## WORK TASK A
Revise the passage on the Nazi economy starting with "As the second" and going on through "allocated raw materials.", replacing "workers" with "laborers" each time it occurs.
## WORK TASK B
According to the passage on the Nazi economy, what did the special law of 1933 protect smaller farms against?
## WORK TASK C
Extend the passage on the Nazi economy with the next part of the text.

## EXERCISE PASSAGE
%%
All economic life was brought under the regime. In agriculture, the Nazis aimed at self-sufficiency and at control of the peasantry. The Junkers were protected, and no effort was made to divide their vast estates. In 1933 a special law protected smaller farms against forced sale and attachment for debt, an act that won the small farmer to Hitler. But the government determined the production required of farms, and fixed farm prices, wages, and fees for distributing farms products. Unused land was put under cultivation, and citizens had to grow vegetables in greenhouses in preparation for war.

In industry, Hitler proclaimed a four-year plan in 1933 and a second one in 1936. The first was aimed chiefly at economic recovery. Labor camps for men and women helped decrease unemployment, as did rearmament and public works. The second plan was designed to prepare for war. Output of raw materials was increased, and the materials were distributed first to armament and other war industries; labor was allocated in a similar way; prices and foreign exchange were controlled. The state also built strategic highways (Autobahnen), the first modern expressways, for the rapid movement of goods and troops.

The Nazis abolished all labor unions in 1933 and employers’ associations in 1934. To replace them, a Labor Front was established to include all wage earners, salaried persons, professionals, and employers. Strikes and lockouts were forbidden. Workers were assured of jobs as long as they accepted the system. The Labor Front was also a spy organization, constantly on the alert for anti-Nazis in the factories; it could reduce their pay, fire them, or put them in jail.

As the second four-year plan went into effect, the workers became less mobile. They had work books detailing their past training and positions, and they could not get a new job unless the state decided it was more suitable. All graduates of secondary schools had to register with employment authorities, and men and women of working age could be conscripted for labor.

Just before the outbreak of war, all agricultural and mining workers and certain industrial workers were frozen in their jobs. Meanwhile, the big cartel became the all-pervasive feature of German industrial organization—a system of profitable monopoly under state control. The minister of economics authorized controlled plant expansion, imports and exports, fixed prices and established costs, and allocated raw materials.
%%
## DATA EXTRACTS
%%
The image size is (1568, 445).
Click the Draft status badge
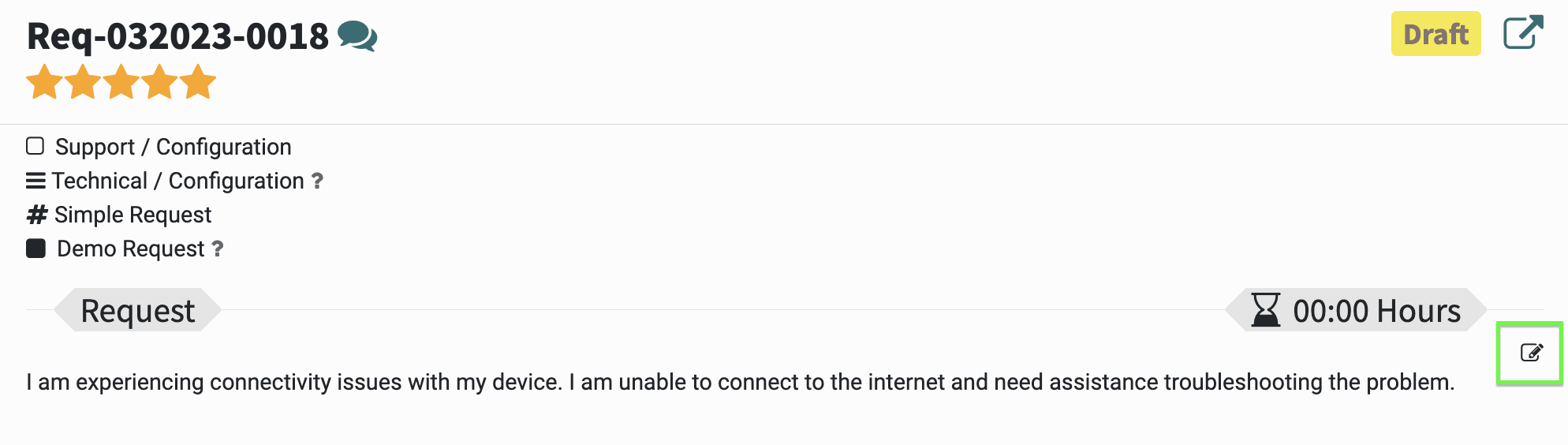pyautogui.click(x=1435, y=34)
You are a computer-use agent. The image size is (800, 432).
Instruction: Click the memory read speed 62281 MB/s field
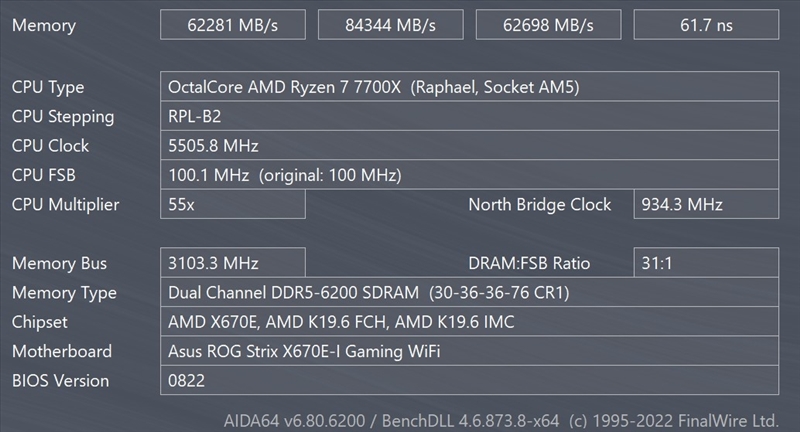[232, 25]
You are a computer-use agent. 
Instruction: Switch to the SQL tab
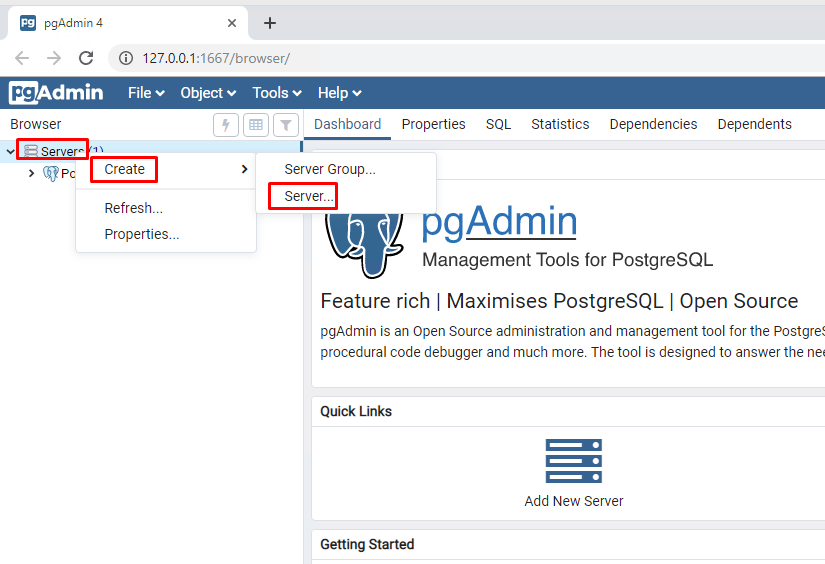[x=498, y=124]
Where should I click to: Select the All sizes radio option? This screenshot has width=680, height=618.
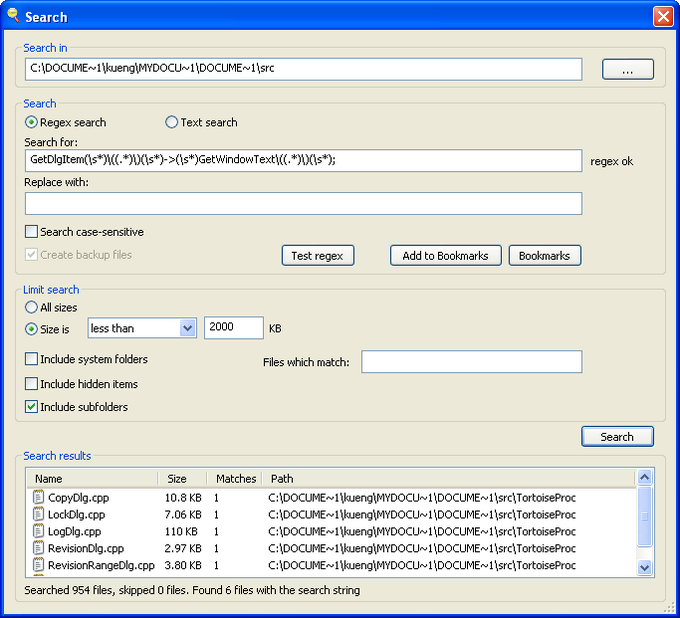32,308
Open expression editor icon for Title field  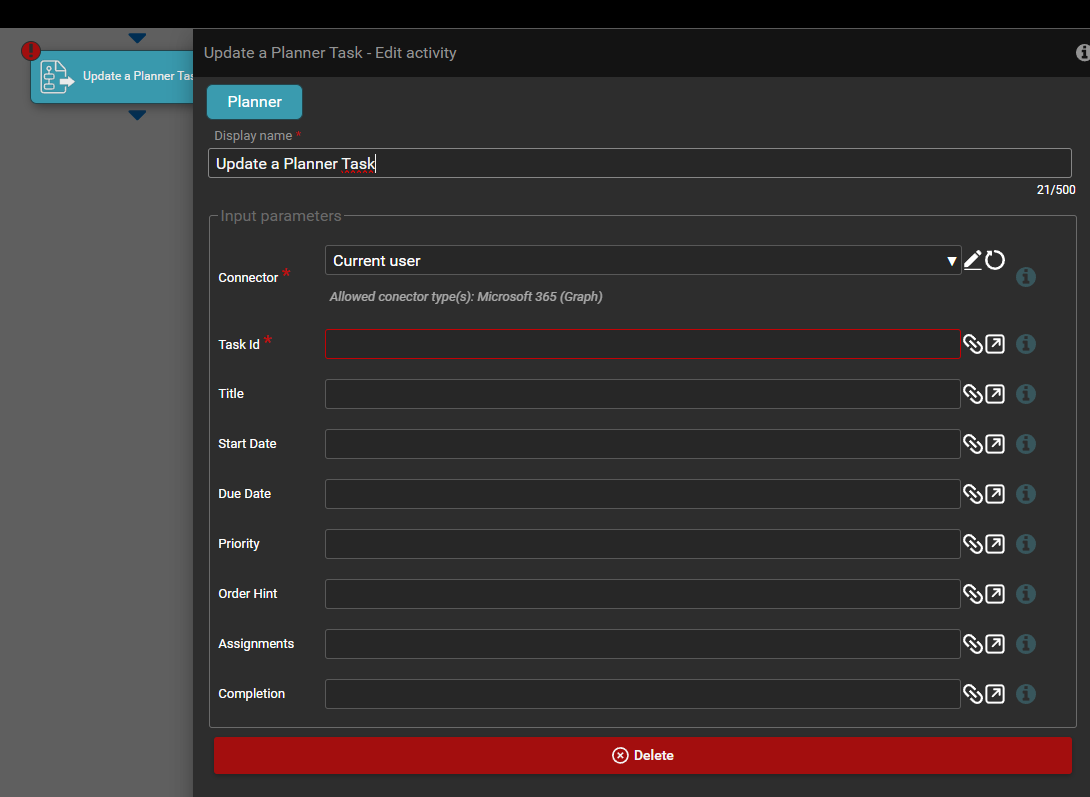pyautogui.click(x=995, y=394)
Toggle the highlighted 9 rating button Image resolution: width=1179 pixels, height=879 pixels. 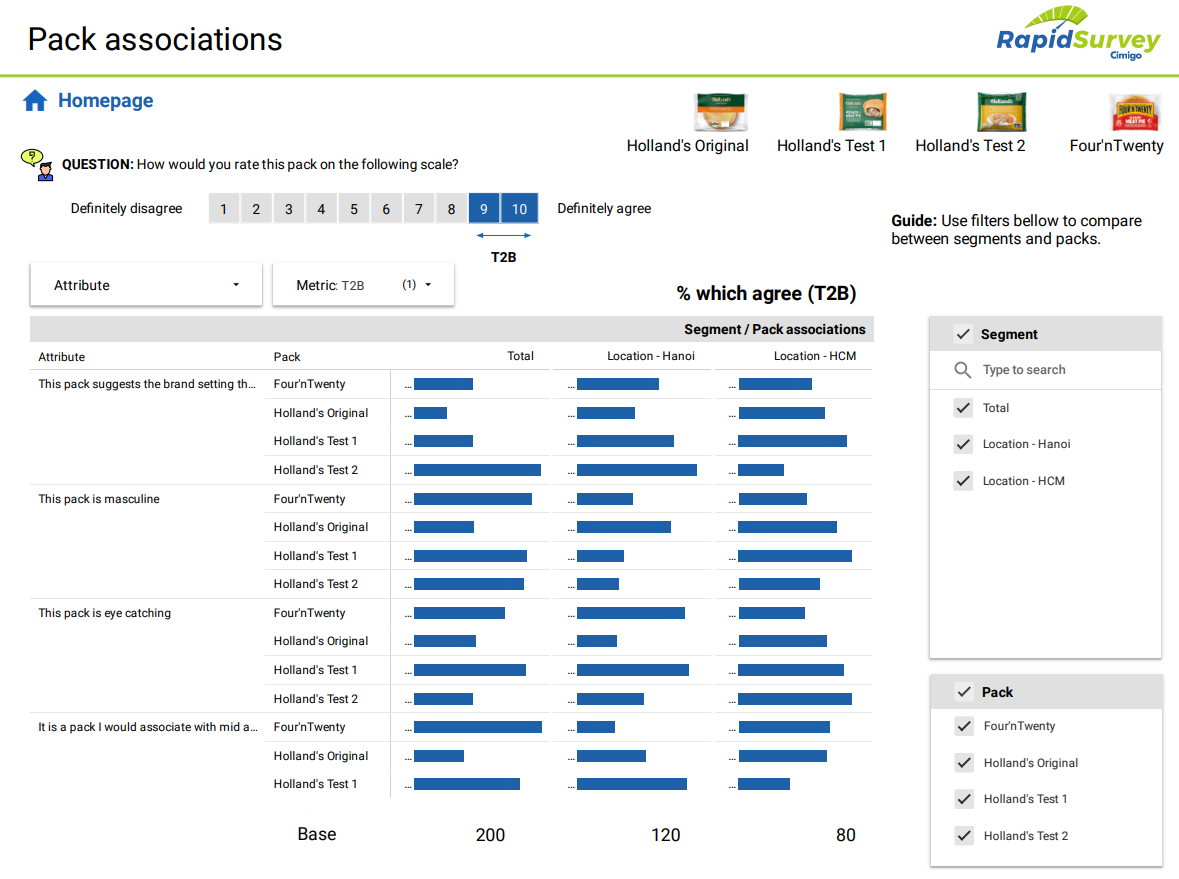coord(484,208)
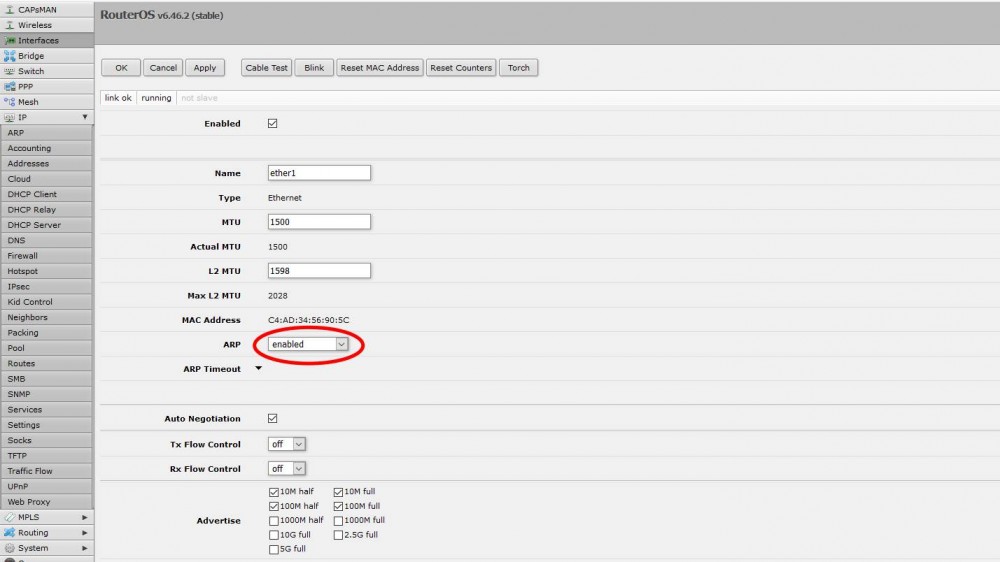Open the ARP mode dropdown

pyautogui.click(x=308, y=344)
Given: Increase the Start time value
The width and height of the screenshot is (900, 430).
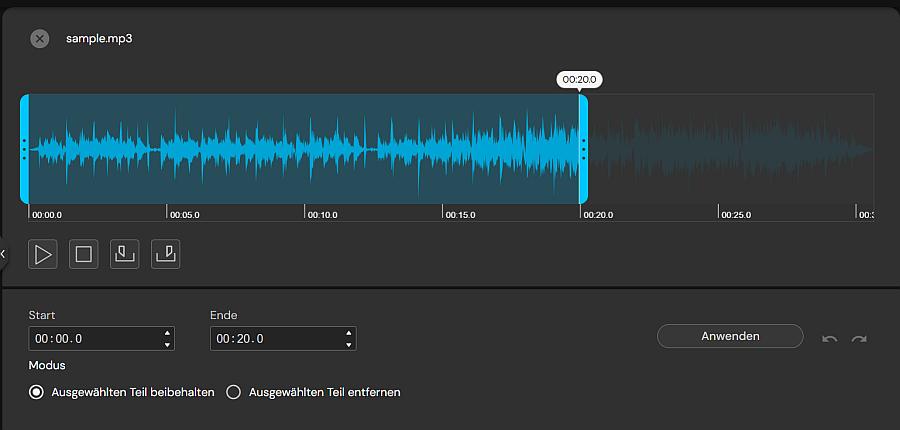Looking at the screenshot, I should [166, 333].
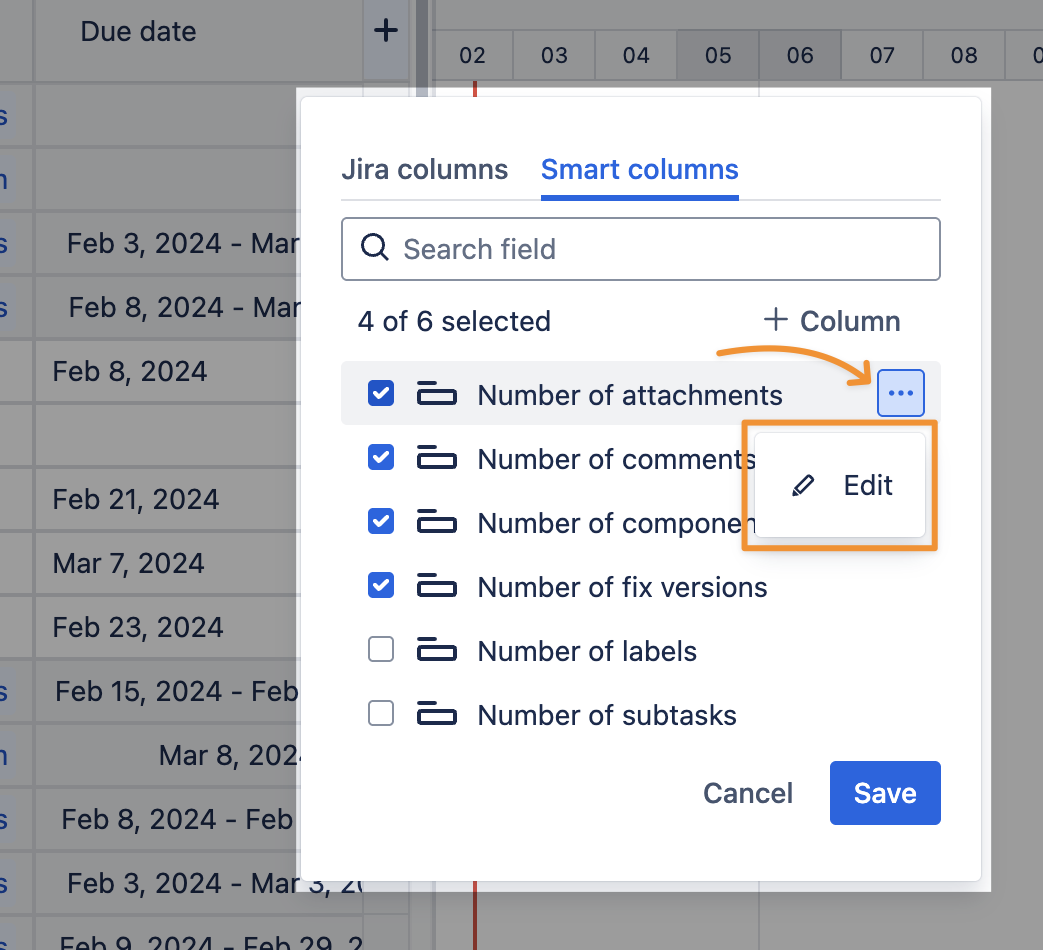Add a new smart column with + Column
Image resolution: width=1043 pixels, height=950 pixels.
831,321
%%
## RESPONSE A
As the second four-year plan went into effect, the laborers became less mobile. They had work books detailing their past training and positions, and they could not get a new job unless the state decided it was more suitable. All graduates of secondary schools had to register with employment authorities, and men and women of working age could be conscripted for labor.

Just before the outbreak of war, all agricultural and mining laborers and certain industrial laborers were frozen in their jobs. Meanwhile, the big cartel became the all-pervasive feature of German industrial organization—a system of profitable monopoly under state control. The minister of economics authorized controlled plant expansion, imports and exports, fixed prices and established costs, and allocated raw materials.

## RESPONSE B
Forced sale and attachment for debt.

## RESPONSE C
These processes of Gleichschaltung (coordination) were applied throughout German life, including education and the arts. Goring is said to have remarked, “When I hear anyone talk of culture, I reach for my revolver.” Hitler’s own artistic views were extremely simple: He denounced most modern art as non-Aryan. The school curriculum, especially history, had to be taught in accord with the Nazi doctrine of “blood and soil.” Nazi racial doctrine, the great achievements of Germany’s illustrious past, the military spirit, and physical fitness were the cornerstones of the new education.

The Christian churches, both Protestant and Catholic, were a problem for the Nazis. Extremists among Hitler’s followers favored a return to a mystical paganism and the old German gods celebrated by Wagner’s operas. Hitler himself, born a Catholic, had once declared that Germany was his only god. Yet power politics required him to come to terms with the churches, which still commanded the allegiance of most Germans. In the hope of avoiding state domination, the Lutheran ministry in 1933 organized a national synod, which the Nazis almost immediately took over by appointing their own bishop. The efforts of extremist Nazis to purge the Bible and to abandon the crucifix led to discontent.

In July 1933 Hitler and the Vatican reached a concordat guaranteeing freedom of worship and permitting religious instruction in the schools. Catholics were to be allowed to form youth groups and to appoint professors of theology. But the Nazis did not live up to these terms.

On the other hand, the Catholic church found much to oppose in the teachings to which Catholic children were exposed in the Hitler youth groups; in 1937 a papal encyclical attacked National Socialism. Still, Catholics supported Hitler’s territorial ambitions, and the church took an ambiguous position on his treatment of the Jews. In general, Hitler carefully avoided a direct clash with the churches, and they remained silent.